The Dennis Miller Show is an American syndicated late-night talk show created by and starring comedian Dennis Miller. The show launched in January 1992 and was hosted by the former Saturday Night Live Weekend Update anchor as an attempt by syndicator Tribune Entertainment Company to carve out a niche in the late-night television landscape; an opportunity to do so was anticipated due to Johnny Carson's retirement from The Tonight Show that May and his replacement by Jay Leno. Miller's show was unable to build a significant audience, however, and was cancelled after seven months.

The show was taped at Tribune's KTLA Studios, 5800 Sunset Boulevard in Hollywood.

==Background==
===1989—1992 American late-night TV landscape===
From the January 1989 launch of Arsenio Hall's Paramount-syndicated late-night show, its immediate ability to carve out a niche and compete against the legacy late night leader, Johnny Carson's Tonight Show on NBC, turned a lot of heads. Having observed Hall's and Paramount's success with younger viewers as well as in attracting an audience entirely new to late night, the Chicago-based first-run syndicator Tribune Entertainment Company (that had mostly been known for its daytime programs Geraldo and The Joan Rivers Show) felt the conditions for a competitive entry of their own in the late night race—an arena dominated by Carson for decades—were finally in place.

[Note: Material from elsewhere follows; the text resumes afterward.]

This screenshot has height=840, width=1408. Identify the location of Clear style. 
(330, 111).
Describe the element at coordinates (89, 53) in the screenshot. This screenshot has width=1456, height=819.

In 1990, Tribune Entertainment Company pursued Garry Shandling for a syndicated late-night talk show through the performer's representative talent agency, Brillstein-Grey Entertainment. When Shandling turned the offer down, Brillsten-Grey recommended Dennis Miller, another one of their clients.

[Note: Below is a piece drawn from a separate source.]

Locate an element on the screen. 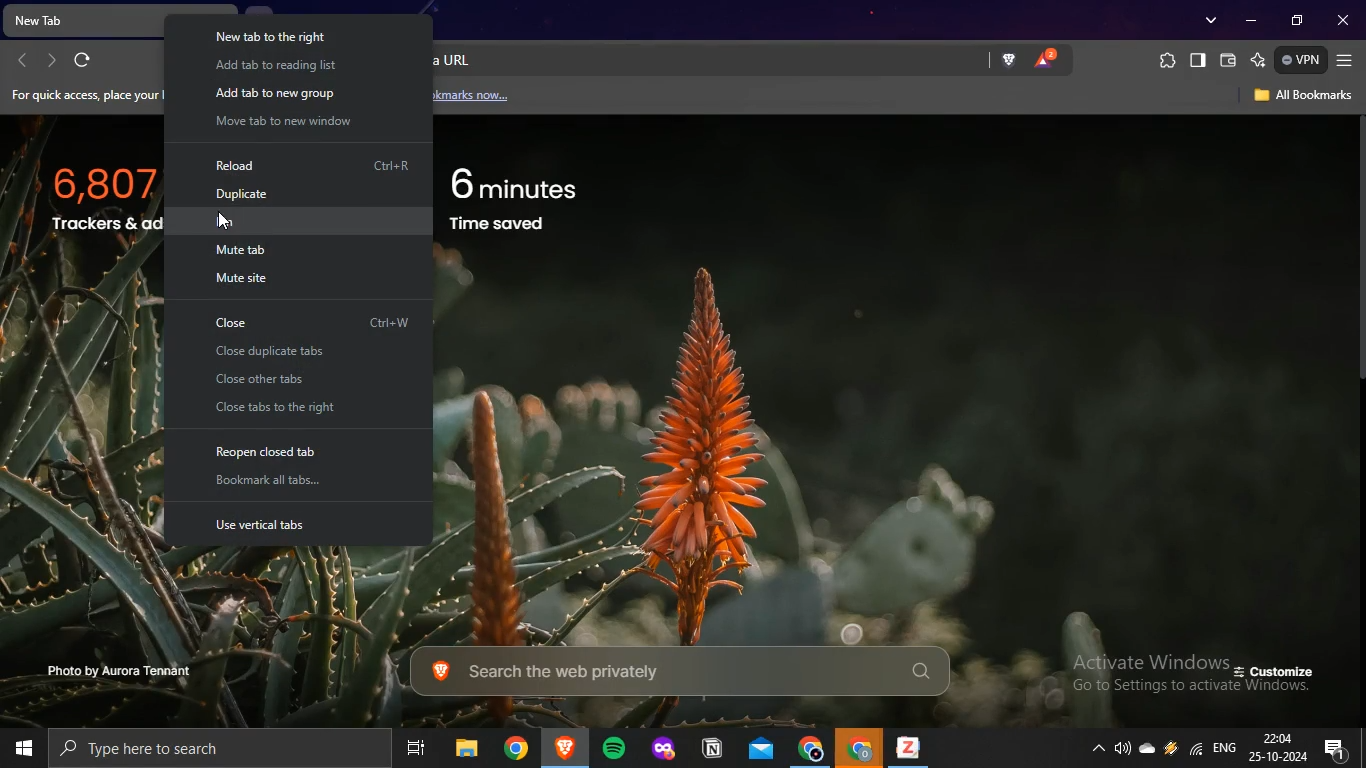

The drive for Tribune to shift preparations for their planned new show into higher gear increased in May 1991, when Johnny Carson announced he would be retiring from The Tonight Show one year later. As NBC announced its decision that Jay Leno would take Carson's place, and since the time slot was at that point only contested by The Arsenio Hall Show, Tribune felt that if Leno could not hold onto Carson's audience they might migrate to a newer show. Thirty-seven-year-old stand-up comedian and television performer Miller—finishing up the 1990-91 season, his sixth, on NBC's Saturday Night Live weekly sketch comedy series where he had primarily been hosting the Weekend Update satirical news segment—was approached with a Monday-through-Friday late-night show offer whereby Tribune Entertainment would distribute the new program and Miller would co-produce it with the Brillstein-Grey Company. Miller and the others involved felt even more secure in their position when Leno was picked to replace Carson over Late Night host David Letterman, who would eventually end up getting his own show at CBS, Late Show with David Letterman.

==History==
===Early days===
On January 20, 1992, following his departure from Saturday Night Live, Miller launched the late-night TV talk show The Dennis Miller Show, syndicated by Tribune Entertainment. The Dennis Miller Show continued in the tradition of "alternative" talk shows, starting with Late Night with David Letterman, which debuted on NBC in 1982. The show remained faithful to the classic talk-show format with a desk and three or four guests a night, while Miller carried forward the spirit of his SNL Weekend Update with a newscast segment that aired on Fridays. In support of the show's premiere, Tribune made use of extensive advertising in trade publications and on-air promotions and also used a billboard promotion on Sunset Boulevard.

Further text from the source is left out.